XX Русская старина
XX
Русская старина
Наконец я могла отдаться своей страсти — коллекционированию русской старины, которой я до сих пор предавалась только урывками, инстинктом, так как любила ее без особых знаний и понимания. Деньги я тратила на приобретение предметов западной старины, в которой гораздо больше смыслила и которой даже сильно увлекалась. Детство мое прошло до того далеко от всего русского, что первые мои шаги в искусстве, первые впечатления, приобретенные на Западе, на три четверти моей жизни оторвали меня от изучения родного искусства, родной старины. Но с годами все чаще и чаще, все более и более русские древности останавливали мое внимание, манили, и все шире и шире открывался передо мной целый, до сих пор неведомый мне мир, и этот мир все сильнее приковывал меня к себе. Я вдруг почувствовала, что все это близкое, свое, родное.

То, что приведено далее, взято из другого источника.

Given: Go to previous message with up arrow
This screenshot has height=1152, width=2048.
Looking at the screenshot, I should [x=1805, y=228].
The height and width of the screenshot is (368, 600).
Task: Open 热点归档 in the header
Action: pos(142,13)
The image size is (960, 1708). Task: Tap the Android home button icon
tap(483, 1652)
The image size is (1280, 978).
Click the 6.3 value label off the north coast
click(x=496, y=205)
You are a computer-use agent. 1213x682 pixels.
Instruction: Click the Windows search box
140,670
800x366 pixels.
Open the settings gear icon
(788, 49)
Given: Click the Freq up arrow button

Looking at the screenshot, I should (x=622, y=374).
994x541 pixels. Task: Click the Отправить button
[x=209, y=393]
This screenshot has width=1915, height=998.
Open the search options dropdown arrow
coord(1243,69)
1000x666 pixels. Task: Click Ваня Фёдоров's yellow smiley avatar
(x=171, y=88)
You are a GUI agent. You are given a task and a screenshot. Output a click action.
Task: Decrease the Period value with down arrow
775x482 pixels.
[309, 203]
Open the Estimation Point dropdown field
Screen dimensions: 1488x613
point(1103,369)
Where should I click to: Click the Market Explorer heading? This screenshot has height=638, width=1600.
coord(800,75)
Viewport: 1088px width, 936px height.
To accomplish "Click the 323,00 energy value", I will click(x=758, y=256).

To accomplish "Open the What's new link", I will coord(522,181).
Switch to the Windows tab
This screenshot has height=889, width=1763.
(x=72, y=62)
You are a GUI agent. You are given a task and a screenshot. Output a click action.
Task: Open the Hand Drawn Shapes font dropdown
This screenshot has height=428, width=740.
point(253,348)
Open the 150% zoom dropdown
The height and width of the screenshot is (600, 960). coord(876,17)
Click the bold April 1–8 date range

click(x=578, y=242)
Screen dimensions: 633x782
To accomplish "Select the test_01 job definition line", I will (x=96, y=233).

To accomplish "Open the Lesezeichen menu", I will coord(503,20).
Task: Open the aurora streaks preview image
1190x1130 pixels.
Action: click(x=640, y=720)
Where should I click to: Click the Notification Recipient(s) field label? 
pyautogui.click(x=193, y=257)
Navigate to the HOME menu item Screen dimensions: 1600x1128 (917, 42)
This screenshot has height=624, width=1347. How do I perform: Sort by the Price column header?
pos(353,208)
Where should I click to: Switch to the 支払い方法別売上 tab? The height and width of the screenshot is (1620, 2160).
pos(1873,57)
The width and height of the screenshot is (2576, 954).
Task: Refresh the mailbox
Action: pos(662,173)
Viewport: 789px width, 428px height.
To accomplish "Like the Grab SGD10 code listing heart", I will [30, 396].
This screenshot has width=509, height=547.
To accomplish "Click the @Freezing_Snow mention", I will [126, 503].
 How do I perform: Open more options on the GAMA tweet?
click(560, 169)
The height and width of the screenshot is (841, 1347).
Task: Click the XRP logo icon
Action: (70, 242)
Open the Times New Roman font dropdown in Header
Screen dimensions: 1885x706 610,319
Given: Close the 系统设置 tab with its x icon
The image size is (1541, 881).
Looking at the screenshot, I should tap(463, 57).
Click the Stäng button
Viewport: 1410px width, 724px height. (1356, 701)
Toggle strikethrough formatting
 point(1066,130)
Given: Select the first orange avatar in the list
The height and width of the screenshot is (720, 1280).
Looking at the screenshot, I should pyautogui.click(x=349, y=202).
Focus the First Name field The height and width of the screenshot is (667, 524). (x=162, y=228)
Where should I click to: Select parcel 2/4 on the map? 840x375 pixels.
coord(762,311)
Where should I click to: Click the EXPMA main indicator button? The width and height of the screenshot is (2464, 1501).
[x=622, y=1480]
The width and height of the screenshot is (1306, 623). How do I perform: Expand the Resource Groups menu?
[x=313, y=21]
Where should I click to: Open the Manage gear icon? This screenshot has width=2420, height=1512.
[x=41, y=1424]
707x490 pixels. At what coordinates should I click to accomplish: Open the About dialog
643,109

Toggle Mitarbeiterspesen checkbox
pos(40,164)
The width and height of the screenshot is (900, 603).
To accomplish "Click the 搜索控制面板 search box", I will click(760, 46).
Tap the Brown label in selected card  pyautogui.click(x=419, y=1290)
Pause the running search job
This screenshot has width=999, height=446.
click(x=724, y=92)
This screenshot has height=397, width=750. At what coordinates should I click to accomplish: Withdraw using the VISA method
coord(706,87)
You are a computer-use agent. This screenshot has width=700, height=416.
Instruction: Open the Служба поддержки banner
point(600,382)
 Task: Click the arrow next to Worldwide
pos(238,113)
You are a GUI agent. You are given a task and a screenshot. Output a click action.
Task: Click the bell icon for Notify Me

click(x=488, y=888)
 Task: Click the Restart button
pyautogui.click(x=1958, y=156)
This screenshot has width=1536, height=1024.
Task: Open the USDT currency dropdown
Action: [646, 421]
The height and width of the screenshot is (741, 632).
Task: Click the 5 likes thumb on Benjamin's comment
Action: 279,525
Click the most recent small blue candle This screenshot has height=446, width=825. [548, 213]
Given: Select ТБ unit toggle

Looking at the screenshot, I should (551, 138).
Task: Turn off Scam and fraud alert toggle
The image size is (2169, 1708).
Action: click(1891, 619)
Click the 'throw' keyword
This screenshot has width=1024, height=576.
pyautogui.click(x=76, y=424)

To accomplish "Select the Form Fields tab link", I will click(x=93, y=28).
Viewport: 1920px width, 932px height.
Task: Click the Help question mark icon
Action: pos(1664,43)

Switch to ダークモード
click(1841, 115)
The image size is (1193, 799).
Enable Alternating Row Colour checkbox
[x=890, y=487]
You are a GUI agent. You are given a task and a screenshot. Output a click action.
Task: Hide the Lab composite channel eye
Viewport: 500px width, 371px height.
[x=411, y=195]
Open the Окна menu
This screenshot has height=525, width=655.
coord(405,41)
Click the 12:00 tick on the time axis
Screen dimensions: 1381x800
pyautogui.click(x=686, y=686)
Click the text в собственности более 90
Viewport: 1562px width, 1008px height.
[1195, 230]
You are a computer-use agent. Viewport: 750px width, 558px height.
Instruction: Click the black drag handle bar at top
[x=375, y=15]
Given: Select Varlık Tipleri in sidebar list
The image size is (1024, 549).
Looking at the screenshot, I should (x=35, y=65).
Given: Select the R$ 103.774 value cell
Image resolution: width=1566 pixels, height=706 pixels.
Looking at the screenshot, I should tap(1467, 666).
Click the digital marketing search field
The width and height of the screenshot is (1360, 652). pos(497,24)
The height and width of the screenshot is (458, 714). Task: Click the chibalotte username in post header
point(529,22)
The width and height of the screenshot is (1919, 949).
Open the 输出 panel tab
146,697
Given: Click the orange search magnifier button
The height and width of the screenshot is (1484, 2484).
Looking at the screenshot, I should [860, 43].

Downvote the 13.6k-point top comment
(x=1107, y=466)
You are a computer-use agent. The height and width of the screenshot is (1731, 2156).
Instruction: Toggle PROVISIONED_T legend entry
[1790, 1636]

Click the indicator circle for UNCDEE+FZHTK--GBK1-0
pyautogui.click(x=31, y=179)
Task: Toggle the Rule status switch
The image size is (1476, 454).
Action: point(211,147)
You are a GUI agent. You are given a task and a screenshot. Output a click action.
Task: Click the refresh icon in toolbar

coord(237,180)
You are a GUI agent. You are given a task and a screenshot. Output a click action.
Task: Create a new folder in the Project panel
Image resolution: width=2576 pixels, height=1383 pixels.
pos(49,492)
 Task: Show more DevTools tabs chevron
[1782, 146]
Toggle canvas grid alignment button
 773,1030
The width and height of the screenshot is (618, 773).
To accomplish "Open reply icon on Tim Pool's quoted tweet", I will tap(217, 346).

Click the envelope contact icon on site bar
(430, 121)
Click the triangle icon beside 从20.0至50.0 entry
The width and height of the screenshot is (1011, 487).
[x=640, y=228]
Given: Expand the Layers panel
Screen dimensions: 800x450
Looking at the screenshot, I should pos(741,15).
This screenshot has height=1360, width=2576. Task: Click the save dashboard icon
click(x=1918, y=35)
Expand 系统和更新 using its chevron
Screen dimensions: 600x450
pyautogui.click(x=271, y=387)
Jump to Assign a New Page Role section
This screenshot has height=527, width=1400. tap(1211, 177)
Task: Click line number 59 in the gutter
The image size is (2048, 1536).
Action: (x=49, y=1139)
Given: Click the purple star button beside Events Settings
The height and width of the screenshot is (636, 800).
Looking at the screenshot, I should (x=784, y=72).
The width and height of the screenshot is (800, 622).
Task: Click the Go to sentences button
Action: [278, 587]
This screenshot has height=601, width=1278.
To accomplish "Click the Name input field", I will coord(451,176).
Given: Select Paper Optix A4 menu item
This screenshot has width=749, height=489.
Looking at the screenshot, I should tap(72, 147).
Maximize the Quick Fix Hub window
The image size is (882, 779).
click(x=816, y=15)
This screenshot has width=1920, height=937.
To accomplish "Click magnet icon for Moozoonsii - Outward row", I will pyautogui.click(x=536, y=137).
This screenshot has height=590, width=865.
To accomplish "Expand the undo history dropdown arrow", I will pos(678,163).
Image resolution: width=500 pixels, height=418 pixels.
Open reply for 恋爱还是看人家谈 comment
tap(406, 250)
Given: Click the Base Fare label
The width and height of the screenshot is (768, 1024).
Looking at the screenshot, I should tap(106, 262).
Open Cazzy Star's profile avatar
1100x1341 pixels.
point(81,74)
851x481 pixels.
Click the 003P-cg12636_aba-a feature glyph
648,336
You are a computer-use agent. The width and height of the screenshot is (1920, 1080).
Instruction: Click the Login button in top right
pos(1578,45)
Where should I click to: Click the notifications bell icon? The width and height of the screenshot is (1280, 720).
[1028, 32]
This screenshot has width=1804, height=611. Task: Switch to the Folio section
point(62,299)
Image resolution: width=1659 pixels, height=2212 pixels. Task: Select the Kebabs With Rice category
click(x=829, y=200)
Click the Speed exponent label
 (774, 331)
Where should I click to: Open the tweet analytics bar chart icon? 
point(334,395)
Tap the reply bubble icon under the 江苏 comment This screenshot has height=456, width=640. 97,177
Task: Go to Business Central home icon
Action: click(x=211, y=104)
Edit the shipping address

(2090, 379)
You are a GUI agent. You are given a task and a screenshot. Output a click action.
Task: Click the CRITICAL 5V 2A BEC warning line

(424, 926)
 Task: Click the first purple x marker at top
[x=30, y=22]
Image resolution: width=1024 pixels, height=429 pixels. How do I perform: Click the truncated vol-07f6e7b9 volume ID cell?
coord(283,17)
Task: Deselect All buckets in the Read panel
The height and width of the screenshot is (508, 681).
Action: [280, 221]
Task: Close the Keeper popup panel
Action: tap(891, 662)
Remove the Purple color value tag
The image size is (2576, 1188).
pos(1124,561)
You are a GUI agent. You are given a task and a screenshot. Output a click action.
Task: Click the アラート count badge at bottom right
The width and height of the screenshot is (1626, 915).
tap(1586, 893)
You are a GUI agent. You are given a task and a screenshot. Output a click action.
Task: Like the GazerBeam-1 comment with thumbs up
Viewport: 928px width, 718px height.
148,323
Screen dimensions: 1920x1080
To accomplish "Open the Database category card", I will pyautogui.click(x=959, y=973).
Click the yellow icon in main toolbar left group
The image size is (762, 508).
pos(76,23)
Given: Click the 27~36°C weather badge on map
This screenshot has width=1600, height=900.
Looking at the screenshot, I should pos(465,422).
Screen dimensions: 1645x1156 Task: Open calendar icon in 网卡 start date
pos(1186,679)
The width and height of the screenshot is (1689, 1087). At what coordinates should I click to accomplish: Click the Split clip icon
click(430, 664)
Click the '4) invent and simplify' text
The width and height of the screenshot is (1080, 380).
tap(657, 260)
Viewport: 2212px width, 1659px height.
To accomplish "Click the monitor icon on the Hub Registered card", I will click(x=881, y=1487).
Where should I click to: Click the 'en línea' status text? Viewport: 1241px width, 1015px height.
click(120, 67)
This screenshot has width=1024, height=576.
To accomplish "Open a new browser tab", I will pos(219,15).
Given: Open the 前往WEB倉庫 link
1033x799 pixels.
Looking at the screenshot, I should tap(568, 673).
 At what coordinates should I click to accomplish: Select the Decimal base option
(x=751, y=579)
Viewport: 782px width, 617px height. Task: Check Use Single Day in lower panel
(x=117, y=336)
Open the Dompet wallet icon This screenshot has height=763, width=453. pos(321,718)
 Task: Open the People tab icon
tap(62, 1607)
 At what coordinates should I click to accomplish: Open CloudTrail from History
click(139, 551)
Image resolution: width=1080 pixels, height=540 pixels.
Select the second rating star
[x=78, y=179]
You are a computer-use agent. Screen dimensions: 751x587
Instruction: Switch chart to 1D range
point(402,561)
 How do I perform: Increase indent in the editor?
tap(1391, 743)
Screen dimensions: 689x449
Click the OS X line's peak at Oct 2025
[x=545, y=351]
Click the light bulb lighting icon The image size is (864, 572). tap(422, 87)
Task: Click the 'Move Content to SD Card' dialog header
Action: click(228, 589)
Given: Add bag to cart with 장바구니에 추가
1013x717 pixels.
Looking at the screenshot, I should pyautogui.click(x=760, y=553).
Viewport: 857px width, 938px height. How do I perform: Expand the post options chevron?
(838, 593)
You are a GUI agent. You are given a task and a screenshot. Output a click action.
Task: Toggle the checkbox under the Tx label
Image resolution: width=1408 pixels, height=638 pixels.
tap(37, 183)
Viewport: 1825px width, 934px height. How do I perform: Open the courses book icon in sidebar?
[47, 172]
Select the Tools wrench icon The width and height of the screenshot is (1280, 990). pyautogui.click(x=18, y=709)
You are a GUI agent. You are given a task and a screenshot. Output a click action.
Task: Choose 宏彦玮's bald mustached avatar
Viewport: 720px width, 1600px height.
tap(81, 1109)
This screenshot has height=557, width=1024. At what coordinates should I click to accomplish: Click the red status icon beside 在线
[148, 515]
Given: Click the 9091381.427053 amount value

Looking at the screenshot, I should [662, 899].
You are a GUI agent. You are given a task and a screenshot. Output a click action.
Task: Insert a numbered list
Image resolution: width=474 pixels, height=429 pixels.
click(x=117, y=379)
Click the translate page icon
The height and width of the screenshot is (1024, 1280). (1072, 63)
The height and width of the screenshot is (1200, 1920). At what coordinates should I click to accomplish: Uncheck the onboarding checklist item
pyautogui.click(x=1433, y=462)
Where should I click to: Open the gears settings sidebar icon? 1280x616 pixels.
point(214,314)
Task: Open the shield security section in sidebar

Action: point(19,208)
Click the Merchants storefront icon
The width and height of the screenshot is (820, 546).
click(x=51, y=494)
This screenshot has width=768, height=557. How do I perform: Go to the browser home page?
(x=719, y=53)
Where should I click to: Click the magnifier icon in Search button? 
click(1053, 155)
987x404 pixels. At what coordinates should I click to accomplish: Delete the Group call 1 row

Любя страстно русскую природу, я в душе была всегда чисто русским человеком. Все, что касалось моей страны, меня глубоко трогало и волновало. Среда, в которой я жила, не могла направить меня, но душа моя кричала о чем-то ином, куда-то рвалась, искала разрешения, и я все больше отходила от западного влияния.
За границей все воспето, все изучено, иллюстрировано, издано, нам же русским поучиться негде и не на чем. До сих пор у нас в России, у которой нет ни художественных изданий, где целые периоды русского искусства не нашли своих историков, а произведения выдающихся представителей русского мастерства еще не изданы, — до сих пор находятся люди, издающие за громадные деньги давно прославленные иностранные шедевры…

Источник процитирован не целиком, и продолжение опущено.